My daughter, Megan, recently shared her word for the year: Patience.

It got me thinking. What should mine be? At first, I kept coming back to the word “steady”. That’s who I’ve always tried to be. Steady in my work. Steady in my routines. Steady for my patients, my family, and the people around me. For over 30 years as a Family Physician, steady wasn’t just a word…it was part of my identity. You show up. You do the work. You stay consistent. People count on that.

But this year feels different. Retirement now. A different pace. A different schedule. Different responsibilities. Even different ways of being active. And I realized something as I kept going back and forth between “steady” and another word that kept surfacing…Adapt.

At first, it felt like I had to choose between the two. Stay steady…and learn to adapt. But the more I thought about it, the more I realized that maybe it’s not one or the other. Maybe it’s both! Steady is who I am. Adapt is what I’m learning to do. I don’t need to relearn how to be steady. That part of me was built over years…in early mornings, long clinic days, difficult conversations, and showing up when people needed me most. That doesn’t go away because the job title does. But adapting? That’s new. Adapting to retirement. Adapting to a slower pace. Adapting to not being “the doctor” in the same way anymore. Adapting to new rhythms at home and with family. Adapting physically…even in how I exercise. For years, running was my outlet. Right now, the running has been slow. I am now learning Tai Chi. That’s not something I ever pictured myself doing. But it’s what I have been doing every day for the last 5 weeks. I am able to do it. I can slow down…which is the key in Tai Chi. And maybe that’s the point. Adaption isn’t about becoming someone different. It’s about learning how to live well in a different season.

Deep down, I will always be a runner. And, if I’m honest, part of me still wants things to feel the way they used to.

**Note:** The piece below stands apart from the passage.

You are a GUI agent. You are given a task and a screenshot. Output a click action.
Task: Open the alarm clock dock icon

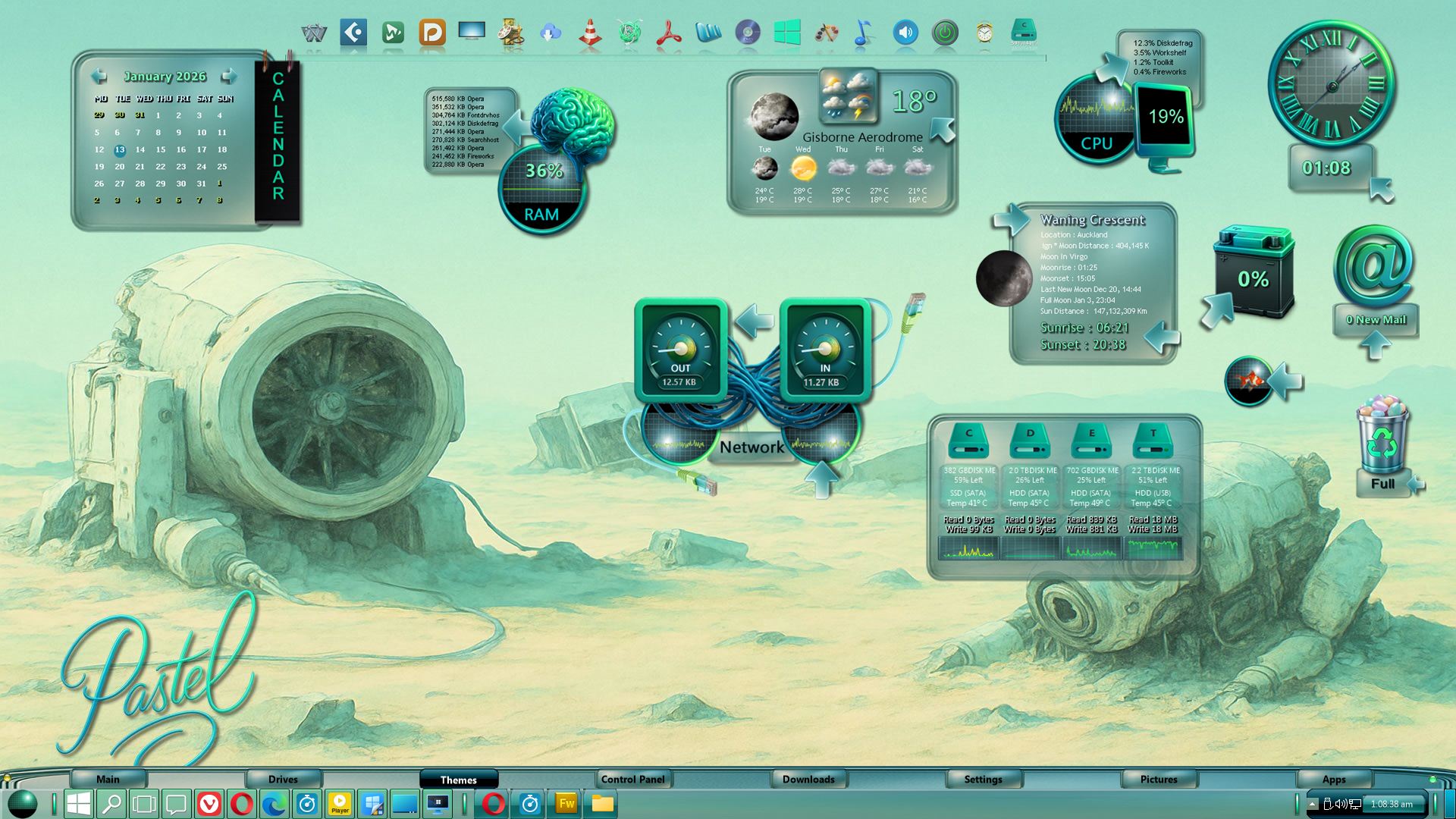click(x=984, y=33)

There’s comfort in that. But life doesn’t work that way. It keeps moving. It keeps changing. And at some point, we have to decide whether we’re going to resist that…or grow into it. I’m choosing, or at least trying, to grow into it. Not perfectly. But intentionally.

So, if I had to choose a word for the year, it would be: ADAPT! But not at the expense of who I’ve always been. But because I believe this: You can remain steady in your values, your faith, and your character…while adapting to whatever life is asking of you next. And maybe that’s what this season is really about. Not starting over…but continuing forward: Steady…and learning to adapt! Eventually, I will post pictures of me doing Tai Chi…once I get more coordinated with it! But, I keep moving. And you should too! Keep moving everybody!